Saved entries

···

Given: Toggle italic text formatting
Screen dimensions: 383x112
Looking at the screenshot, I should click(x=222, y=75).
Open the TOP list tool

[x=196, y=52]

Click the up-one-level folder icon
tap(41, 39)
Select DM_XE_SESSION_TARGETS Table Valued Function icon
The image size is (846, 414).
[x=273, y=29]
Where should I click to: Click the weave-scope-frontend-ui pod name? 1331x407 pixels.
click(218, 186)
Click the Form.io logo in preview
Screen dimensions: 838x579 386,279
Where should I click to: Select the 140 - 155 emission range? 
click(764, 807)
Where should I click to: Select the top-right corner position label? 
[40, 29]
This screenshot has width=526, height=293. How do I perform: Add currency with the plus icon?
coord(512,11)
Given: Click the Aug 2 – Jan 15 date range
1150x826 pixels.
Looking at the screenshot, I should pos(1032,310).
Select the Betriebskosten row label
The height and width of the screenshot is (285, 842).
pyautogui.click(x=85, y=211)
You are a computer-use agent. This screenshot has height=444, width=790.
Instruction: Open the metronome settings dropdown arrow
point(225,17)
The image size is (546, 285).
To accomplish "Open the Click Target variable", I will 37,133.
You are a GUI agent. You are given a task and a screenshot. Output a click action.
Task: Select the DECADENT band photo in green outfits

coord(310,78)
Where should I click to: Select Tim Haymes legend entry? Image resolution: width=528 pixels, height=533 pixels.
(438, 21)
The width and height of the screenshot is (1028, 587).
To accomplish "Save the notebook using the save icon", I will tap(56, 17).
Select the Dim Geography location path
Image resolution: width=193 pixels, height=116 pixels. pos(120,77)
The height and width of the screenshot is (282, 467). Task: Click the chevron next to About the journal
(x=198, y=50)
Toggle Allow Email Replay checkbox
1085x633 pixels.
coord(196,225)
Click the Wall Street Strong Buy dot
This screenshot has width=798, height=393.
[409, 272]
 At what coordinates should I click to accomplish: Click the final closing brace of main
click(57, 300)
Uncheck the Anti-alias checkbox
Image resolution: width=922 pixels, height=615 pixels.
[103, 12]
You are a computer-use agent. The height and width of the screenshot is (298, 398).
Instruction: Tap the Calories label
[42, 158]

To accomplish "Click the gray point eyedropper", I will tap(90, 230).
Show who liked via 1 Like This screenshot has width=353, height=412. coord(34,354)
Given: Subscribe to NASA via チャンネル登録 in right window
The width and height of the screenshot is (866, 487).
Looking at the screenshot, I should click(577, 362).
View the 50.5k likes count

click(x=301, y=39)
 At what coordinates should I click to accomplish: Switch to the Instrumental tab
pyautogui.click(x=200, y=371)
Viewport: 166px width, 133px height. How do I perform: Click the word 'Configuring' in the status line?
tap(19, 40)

···

ACTIVITY. Filter the entries above and keep only the lines with the word "computer".

RESULT FOR THIS TASK.
You are a computer-use agent. This screenshot has height=444, width=790.
You are a computer-use agent. The height and width of the screenshot is (298, 398).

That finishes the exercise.